CyberScience Seminar: Researcher to discuss how AI can help people avoid adverse drug interactionsPosted on October 16, 2019
UNIVERSITY PARK, Pa. — Because machine learning can accurately monitor massive amounts of data, experts in artificial intelligence are investigating how the technology can help improve the safety of medical care and interventions. Penn State’s Institute for CyberScience seminar series will feature a speaker who is working on using AI and machine learning to spot possible negative side effects that people might encounter when they are using multiple drugs.
The seminar will be held 10:30 a.m.-noon on Tuesday, Nov. 5, in 233A HUB-Robeson Center. Coffee and refreshments will be served.

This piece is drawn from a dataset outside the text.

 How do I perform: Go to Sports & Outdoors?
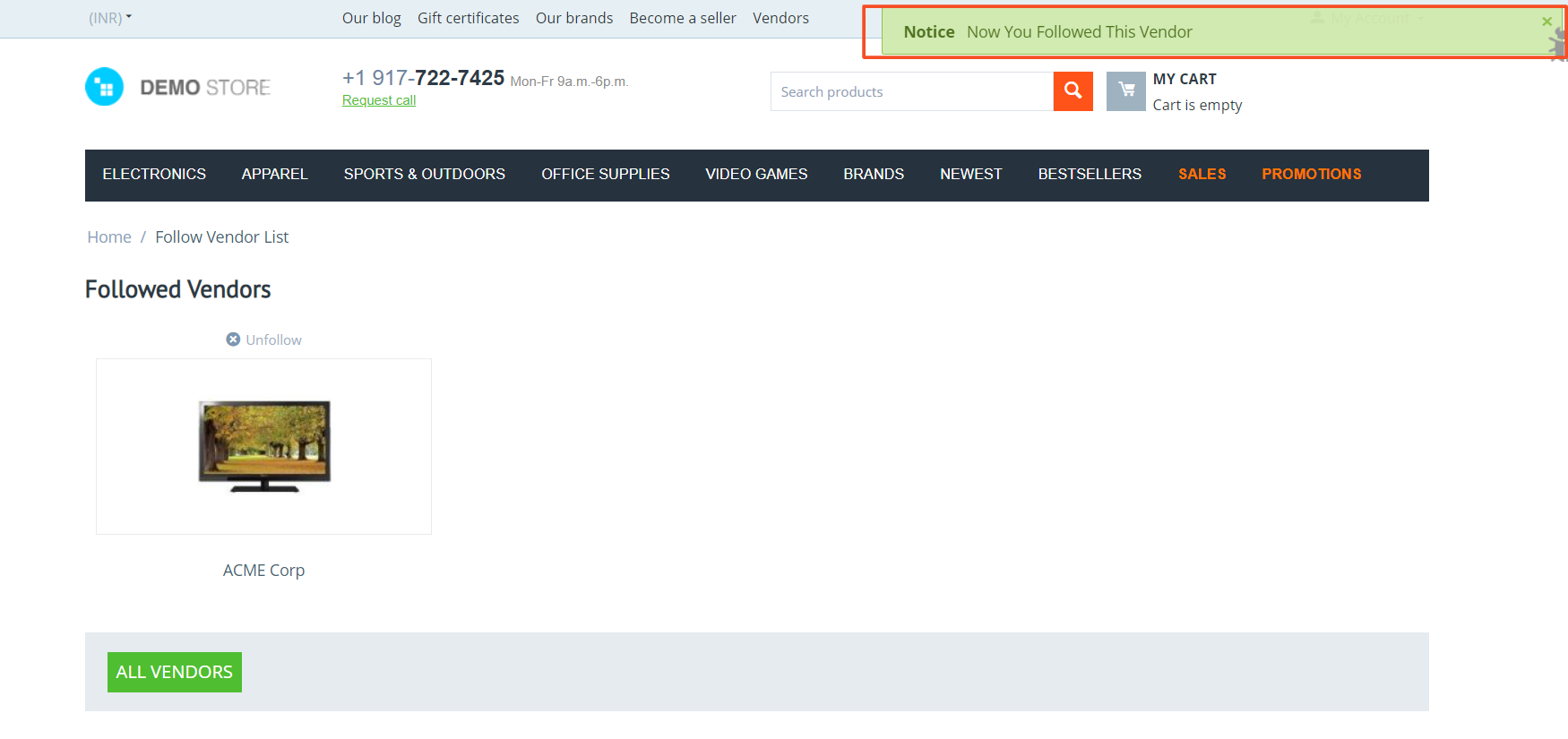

Soundar Kumara, the Allen E. Pearce and Allen M. Pearce Professor of Industrial Engineering at Penn State, will discuss a few of the major studies conducted by LISA — Laboratory of Intelligent Systems and Analytics — in healthcare using AI and machine learning, including recent work on using machine learning to identify possible drug-to-drug interactions (DDIs). The team recently published about this work.
“Identifying drug-drug interactions is a critical enabler for reducing adverse drug events and improving patient safety,” said Kumara. “Generating proper DDI alerts during patient prescription workﬂow has the potential to prevent DDI-related adverse events, and such an alerting system has received much attention worldwide. However, to improve the contents of DDI alerts without causing alert fatigue still remains a challenge.”
Kumara and his colleagues developed a machine learning framework to extract useful features from the adverse-event reports collected by the Food and Drug Administration. A semi-supervised learning algorithm then is used to identify potential high-priority DDIs.
The talk will be more application-based, he added.
Kumara’s research interests are in sensor-based manufacturing process monitoring, data science in manufacturing and service sectors, health analytics, graph analytics and large-scale complex networks. He has an affiliate appointment with the school of Information Sciences and Technology and is a fellow of Institute of Industrial and Systems Engineers, International Academy of Production Engineering, American Association for Advancement of Science, and American Association of Mechanical Engineers.